* What you will do:
Set down each line of the material below verbatim, from the first line to the last.

* Records provided:
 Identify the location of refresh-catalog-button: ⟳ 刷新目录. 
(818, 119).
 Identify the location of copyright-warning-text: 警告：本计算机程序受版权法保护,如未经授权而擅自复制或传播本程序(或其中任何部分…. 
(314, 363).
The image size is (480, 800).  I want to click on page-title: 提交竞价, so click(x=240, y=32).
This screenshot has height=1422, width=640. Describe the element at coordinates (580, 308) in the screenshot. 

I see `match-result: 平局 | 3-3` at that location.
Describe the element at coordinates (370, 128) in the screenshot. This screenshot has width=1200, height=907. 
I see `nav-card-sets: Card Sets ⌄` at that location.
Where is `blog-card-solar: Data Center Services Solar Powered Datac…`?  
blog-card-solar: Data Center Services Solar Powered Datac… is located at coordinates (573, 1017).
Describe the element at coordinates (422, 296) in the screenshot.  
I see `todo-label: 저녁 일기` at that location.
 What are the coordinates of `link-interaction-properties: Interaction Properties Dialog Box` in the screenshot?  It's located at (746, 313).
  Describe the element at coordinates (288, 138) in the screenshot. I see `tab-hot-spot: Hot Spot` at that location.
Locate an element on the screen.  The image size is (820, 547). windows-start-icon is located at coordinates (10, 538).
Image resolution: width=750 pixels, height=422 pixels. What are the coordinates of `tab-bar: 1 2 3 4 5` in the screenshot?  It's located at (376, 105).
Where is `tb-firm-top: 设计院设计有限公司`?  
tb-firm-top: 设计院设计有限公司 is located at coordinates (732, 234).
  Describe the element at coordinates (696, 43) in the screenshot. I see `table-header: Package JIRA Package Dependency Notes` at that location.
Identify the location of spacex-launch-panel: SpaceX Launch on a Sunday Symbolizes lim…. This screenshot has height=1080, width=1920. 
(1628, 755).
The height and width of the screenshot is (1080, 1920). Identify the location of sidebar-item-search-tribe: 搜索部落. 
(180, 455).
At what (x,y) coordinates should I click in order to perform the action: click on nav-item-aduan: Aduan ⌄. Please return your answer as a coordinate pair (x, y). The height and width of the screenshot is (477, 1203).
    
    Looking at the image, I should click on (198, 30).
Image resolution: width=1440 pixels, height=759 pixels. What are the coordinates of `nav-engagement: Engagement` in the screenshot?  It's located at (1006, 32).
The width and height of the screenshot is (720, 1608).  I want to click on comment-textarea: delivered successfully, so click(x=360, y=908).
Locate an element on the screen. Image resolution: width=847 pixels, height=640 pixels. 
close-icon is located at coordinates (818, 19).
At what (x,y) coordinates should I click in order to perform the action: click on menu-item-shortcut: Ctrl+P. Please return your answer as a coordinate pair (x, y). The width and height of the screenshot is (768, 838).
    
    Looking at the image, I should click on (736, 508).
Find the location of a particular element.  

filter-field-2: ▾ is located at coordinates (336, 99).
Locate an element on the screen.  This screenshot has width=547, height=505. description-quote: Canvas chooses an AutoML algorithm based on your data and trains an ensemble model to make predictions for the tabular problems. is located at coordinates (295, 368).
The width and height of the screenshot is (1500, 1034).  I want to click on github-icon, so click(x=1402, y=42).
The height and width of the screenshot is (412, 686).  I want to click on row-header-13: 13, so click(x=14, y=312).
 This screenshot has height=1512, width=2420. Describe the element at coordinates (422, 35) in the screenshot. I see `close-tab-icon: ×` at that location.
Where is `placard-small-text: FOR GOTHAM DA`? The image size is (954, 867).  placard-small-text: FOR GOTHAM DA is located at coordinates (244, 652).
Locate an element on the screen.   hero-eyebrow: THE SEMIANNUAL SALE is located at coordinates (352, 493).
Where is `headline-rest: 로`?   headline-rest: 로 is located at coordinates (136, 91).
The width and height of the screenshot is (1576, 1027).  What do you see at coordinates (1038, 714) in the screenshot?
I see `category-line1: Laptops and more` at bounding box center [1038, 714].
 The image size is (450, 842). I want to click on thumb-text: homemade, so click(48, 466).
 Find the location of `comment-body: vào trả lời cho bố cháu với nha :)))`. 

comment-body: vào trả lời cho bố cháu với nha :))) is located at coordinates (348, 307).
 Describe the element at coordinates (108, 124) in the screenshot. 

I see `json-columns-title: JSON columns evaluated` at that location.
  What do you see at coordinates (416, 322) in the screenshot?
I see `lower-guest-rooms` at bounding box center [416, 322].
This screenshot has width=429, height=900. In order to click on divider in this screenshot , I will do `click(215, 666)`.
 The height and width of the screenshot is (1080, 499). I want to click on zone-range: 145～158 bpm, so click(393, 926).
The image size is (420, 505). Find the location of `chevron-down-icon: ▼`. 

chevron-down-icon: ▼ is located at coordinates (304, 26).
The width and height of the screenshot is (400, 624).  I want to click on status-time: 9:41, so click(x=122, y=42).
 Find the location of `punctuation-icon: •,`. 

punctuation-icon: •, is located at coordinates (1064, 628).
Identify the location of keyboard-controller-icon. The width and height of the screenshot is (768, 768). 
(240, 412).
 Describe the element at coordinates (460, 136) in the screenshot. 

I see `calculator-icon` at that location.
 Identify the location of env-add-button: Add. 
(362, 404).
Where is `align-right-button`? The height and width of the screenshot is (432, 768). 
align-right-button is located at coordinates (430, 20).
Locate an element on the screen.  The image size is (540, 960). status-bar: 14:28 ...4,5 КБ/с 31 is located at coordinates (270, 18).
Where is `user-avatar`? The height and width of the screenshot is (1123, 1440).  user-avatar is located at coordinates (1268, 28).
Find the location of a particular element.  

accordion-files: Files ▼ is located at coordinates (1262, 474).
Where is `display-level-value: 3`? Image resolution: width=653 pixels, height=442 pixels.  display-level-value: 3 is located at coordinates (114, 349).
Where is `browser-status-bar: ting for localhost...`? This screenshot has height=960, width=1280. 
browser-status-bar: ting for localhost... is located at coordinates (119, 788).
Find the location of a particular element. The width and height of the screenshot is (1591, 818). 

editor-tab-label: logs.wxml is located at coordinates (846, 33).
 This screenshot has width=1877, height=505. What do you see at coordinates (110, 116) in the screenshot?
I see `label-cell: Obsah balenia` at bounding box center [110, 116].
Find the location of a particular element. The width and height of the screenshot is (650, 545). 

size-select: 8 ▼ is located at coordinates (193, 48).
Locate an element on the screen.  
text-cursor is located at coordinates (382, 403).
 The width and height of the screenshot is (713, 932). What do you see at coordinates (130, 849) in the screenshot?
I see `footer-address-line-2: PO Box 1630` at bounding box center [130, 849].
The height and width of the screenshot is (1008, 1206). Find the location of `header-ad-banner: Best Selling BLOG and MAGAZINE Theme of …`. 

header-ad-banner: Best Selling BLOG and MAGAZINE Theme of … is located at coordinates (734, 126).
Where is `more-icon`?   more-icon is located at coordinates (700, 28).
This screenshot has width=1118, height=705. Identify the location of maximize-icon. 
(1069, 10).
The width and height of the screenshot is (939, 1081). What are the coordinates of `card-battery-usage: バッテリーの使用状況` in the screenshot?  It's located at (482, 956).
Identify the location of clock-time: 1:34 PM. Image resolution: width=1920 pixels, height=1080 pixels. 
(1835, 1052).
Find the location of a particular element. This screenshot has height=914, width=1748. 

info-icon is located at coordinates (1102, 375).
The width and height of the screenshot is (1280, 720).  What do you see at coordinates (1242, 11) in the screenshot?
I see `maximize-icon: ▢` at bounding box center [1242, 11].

* Result of the exercise:
 Identify the location of refresh-catalog-button: ⟳ 刷新目录. 
(818, 119).
 Identify the location of copyright-warning-text: 警告：本计算机程序受版权法保护,如未经授权而擅自复制或传播本程序(或其中任何部分…. 
(314, 363).
The image size is (480, 800).  I want to click on page-title: 提交竞价, so click(x=240, y=32).
This screenshot has height=1422, width=640. Describe the element at coordinates (580, 308) in the screenshot. 

I see `match-result: 平局 | 3-3` at that location.
Describe the element at coordinates (370, 128) in the screenshot. This screenshot has width=1200, height=907. 
I see `nav-card-sets: Card Sets ⌄` at that location.
Where is `blog-card-solar: Data Center Services Solar Powered Datac…`?  
blog-card-solar: Data Center Services Solar Powered Datac… is located at coordinates (573, 1017).
Describe the element at coordinates (422, 296) in the screenshot.  
I see `todo-label: 저녁 일기` at that location.
 What are the coordinates of `link-interaction-properties: Interaction Properties Dialog Box` in the screenshot?  It's located at (746, 313).
  Describe the element at coordinates (288, 138) in the screenshot. I see `tab-hot-spot: Hot Spot` at that location.
Locate an element on the screen.  The image size is (820, 547). windows-start-icon is located at coordinates (10, 538).
Image resolution: width=750 pixels, height=422 pixels. What are the coordinates of `tab-bar: 1 2 3 4 5` in the screenshot?  It's located at (376, 105).
Where is `tb-firm-top: 设计院设计有限公司`?  
tb-firm-top: 设计院设计有限公司 is located at coordinates (732, 234).
  Describe the element at coordinates (696, 43) in the screenshot. I see `table-header: Package JIRA Package Dependency Notes` at that location.
Identify the location of spacex-launch-panel: SpaceX Launch on a Sunday Symbolizes lim…. This screenshot has height=1080, width=1920. 
(1628, 755).
The height and width of the screenshot is (1080, 1920). Identify the location of sidebar-item-search-tribe: 搜索部落. 
(180, 455).
At what (x,y) coordinates should I click in order to perform the action: click on nav-item-aduan: Aduan ⌄. Please return your answer as a coordinate pair (x, y). The height and width of the screenshot is (477, 1203).
    
    Looking at the image, I should click on (198, 30).
Image resolution: width=1440 pixels, height=759 pixels. What are the coordinates of `nav-engagement: Engagement` in the screenshot?  It's located at (1006, 32).
The width and height of the screenshot is (720, 1608).  I want to click on comment-textarea: delivered successfully, so click(x=360, y=908).
Locate an element on the screen. Image resolution: width=847 pixels, height=640 pixels. 
close-icon is located at coordinates (818, 19).
At what (x,y) coordinates should I click in order to perform the action: click on menu-item-shortcut: Ctrl+P. Please return your answer as a coordinate pair (x, y). The width and height of the screenshot is (768, 838).
    
    Looking at the image, I should click on (736, 508).
Find the location of a particular element.  

filter-field-2: ▾ is located at coordinates (336, 99).
Locate an element on the screen.  This screenshot has width=547, height=505. description-quote: Canvas chooses an AutoML algorithm based on your data and trains an ensemble model to make predictions for the tabular problems. is located at coordinates (295, 368).
The width and height of the screenshot is (1500, 1034).  I want to click on github-icon, so click(x=1402, y=42).
The height and width of the screenshot is (412, 686).  I want to click on row-header-13: 13, so click(x=14, y=312).
 This screenshot has height=1512, width=2420. Describe the element at coordinates (422, 35) in the screenshot. I see `close-tab-icon: ×` at that location.
Where is `placard-small-text: FOR GOTHAM DA`? The image size is (954, 867).  placard-small-text: FOR GOTHAM DA is located at coordinates (244, 652).
Locate an element on the screen.   hero-eyebrow: THE SEMIANNUAL SALE is located at coordinates (352, 493).
Where is `headline-rest: 로`?   headline-rest: 로 is located at coordinates (136, 91).
The width and height of the screenshot is (1576, 1027).  What do you see at coordinates (1038, 714) in the screenshot?
I see `category-line1: Laptops and more` at bounding box center [1038, 714].
 The image size is (450, 842). I want to click on thumb-text: homemade, so click(48, 466).
 Find the location of `comment-body: vào trả lời cho bố cháu với nha :)))`. 

comment-body: vào trả lời cho bố cháu với nha :))) is located at coordinates (348, 307).
 Describe the element at coordinates (108, 124) in the screenshot. 

I see `json-columns-title: JSON columns evaluated` at that location.
  What do you see at coordinates (416, 322) in the screenshot?
I see `lower-guest-rooms` at bounding box center [416, 322].
This screenshot has width=429, height=900. In order to click on divider in this screenshot , I will do `click(215, 666)`.
 The height and width of the screenshot is (1080, 499). I want to click on zone-range: 145～158 bpm, so click(393, 926).
The image size is (420, 505). Find the location of `chevron-down-icon: ▼`. 

chevron-down-icon: ▼ is located at coordinates (304, 26).
The width and height of the screenshot is (400, 624).  I want to click on status-time: 9:41, so click(x=122, y=42).
 Find the location of `punctuation-icon: •,`. 

punctuation-icon: •, is located at coordinates (1064, 628).
Identify the location of keyboard-controller-icon. The width and height of the screenshot is (768, 768). 
(240, 412).
 Describe the element at coordinates (460, 136) in the screenshot. 

I see `calculator-icon` at that location.
 Identify the location of env-add-button: Add. 
(362, 404).
Where is `align-right-button`? The height and width of the screenshot is (432, 768). 
align-right-button is located at coordinates (430, 20).
Locate an element on the screen.  The image size is (540, 960). status-bar: 14:28 ...4,5 КБ/с 31 is located at coordinates (270, 18).
Where is `user-avatar`? The height and width of the screenshot is (1123, 1440).  user-avatar is located at coordinates (1268, 28).
Find the location of a particular element.  

accordion-files: Files ▼ is located at coordinates (1262, 474).
Where is `display-level-value: 3`? Image resolution: width=653 pixels, height=442 pixels.  display-level-value: 3 is located at coordinates (114, 349).
Where is `browser-status-bar: ting for localhost...`? This screenshot has height=960, width=1280. 
browser-status-bar: ting for localhost... is located at coordinates (119, 788).
Find the location of a particular element. The width and height of the screenshot is (1591, 818). 

editor-tab-label: logs.wxml is located at coordinates (846, 33).
 This screenshot has width=1877, height=505. What do you see at coordinates (110, 116) in the screenshot?
I see `label-cell: Obsah balenia` at bounding box center [110, 116].
Find the location of a particular element. The width and height of the screenshot is (650, 545). 

size-select: 8 ▼ is located at coordinates (193, 48).
Locate an element on the screen.  
text-cursor is located at coordinates (382, 403).
 The width and height of the screenshot is (713, 932). What do you see at coordinates (130, 849) in the screenshot?
I see `footer-address-line-2: PO Box 1630` at bounding box center [130, 849].
The height and width of the screenshot is (1008, 1206). Find the location of `header-ad-banner: Best Selling BLOG and MAGAZINE Theme of …`. 

header-ad-banner: Best Selling BLOG and MAGAZINE Theme of … is located at coordinates (734, 126).
Where is `more-icon`?   more-icon is located at coordinates (700, 28).
This screenshot has width=1118, height=705. Identify the location of maximize-icon. 
(1069, 10).
The width and height of the screenshot is (939, 1081). What are the coordinates of `card-battery-usage: バッテリーの使用状況` in the screenshot?  It's located at (482, 956).
Identify the location of clock-time: 1:34 PM. Image resolution: width=1920 pixels, height=1080 pixels. 
(1835, 1052).
Find the location of a particular element. This screenshot has height=914, width=1748. 

info-icon is located at coordinates (1102, 375).
The width and height of the screenshot is (1280, 720).  What do you see at coordinates (1242, 11) in the screenshot?
I see `maximize-icon: ▢` at bounding box center [1242, 11].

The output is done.